And there is La Goulue, the dancer Toulouse-Lautrec made famous in his paintings. Later in her life, she became a rather tawdry lion tamer. I’d have loved to create some sort of scene from that fragment of her biography.
SRDS: Are you working on a new historical novel with an art tie-in? If so, will you share a little with us about your next release?
FY: I’m at work on the sequel to Floats the Dark Shadow. It will have less focus on art and poetry, but will detail some of Theo’s struggle to discover herself as an artist. Her work is always of primary importance to Theo, but she keeps being distracted by these pesky murders – and the threat of falling in love. Theo does have her first group gallery show, along with her friend, Carmine. Their art is a success, but the evening is a catastrophe.
The backdrop for the second book is the Dreyfus Affair, so there’s more politics framing the murders, and a look at various forms of prejudice at work in Paris, not just against Jews, but gays, and women. But the French were far more liberal towards those of African descent than most other European countries, certainly more so than America. In the third mystery, I hope to look more closely at the women characters, several of whom are artists, and investigate their place in the Paris art world.
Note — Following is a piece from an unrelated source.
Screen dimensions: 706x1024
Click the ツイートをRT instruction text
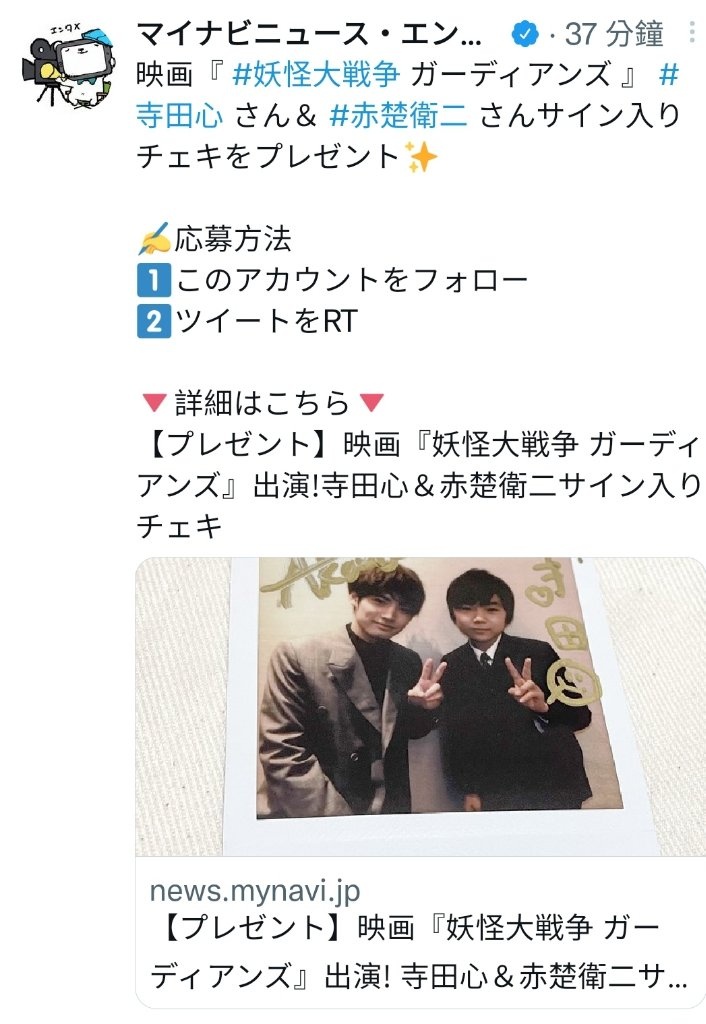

About the author: Yves Fey has an MFA in Creative Writing from the University of Oregon, and a BA in Pictorial Arts from UCLA. She has read, written, and created art from childhood. A chocolate connoisseur, she’s won prizes for her desserts. Her current fascination is creating perfumes. She’s traveled to many countries in Europe and lived for two years in Indonesia. She currently lives in the San Francisco area with her husband Richard and three cats, Marlowe the Investigator, and the Flying Bronte Sisters. Floats the Dark Shadow is Fey’s first historical mystery. It’s won several Indie awards–a Silver IPPY in the Best Mystery category, a Finalist Award in the ForeWord Book of the Year Awards in mystery, and it was one of four Finalists in both History and Mystery in the Next Generation Indie Awards. Previously, Fey has written four historical romances set in the Italian Renaissance, Medieval England, and Elizabethan England. She will soon be republishing these under her own name of Gayle Feyrer.
For more about the author’s novels visit:
Book trailer: https://www.youtube.com/watch?v=1UcFbx4gNdU
To Purchase Floats the Dark Shadow:
Join us here Saturday November 29th for an interview with Mary F. Burns, author the historical mystery The Spoils of Avalon.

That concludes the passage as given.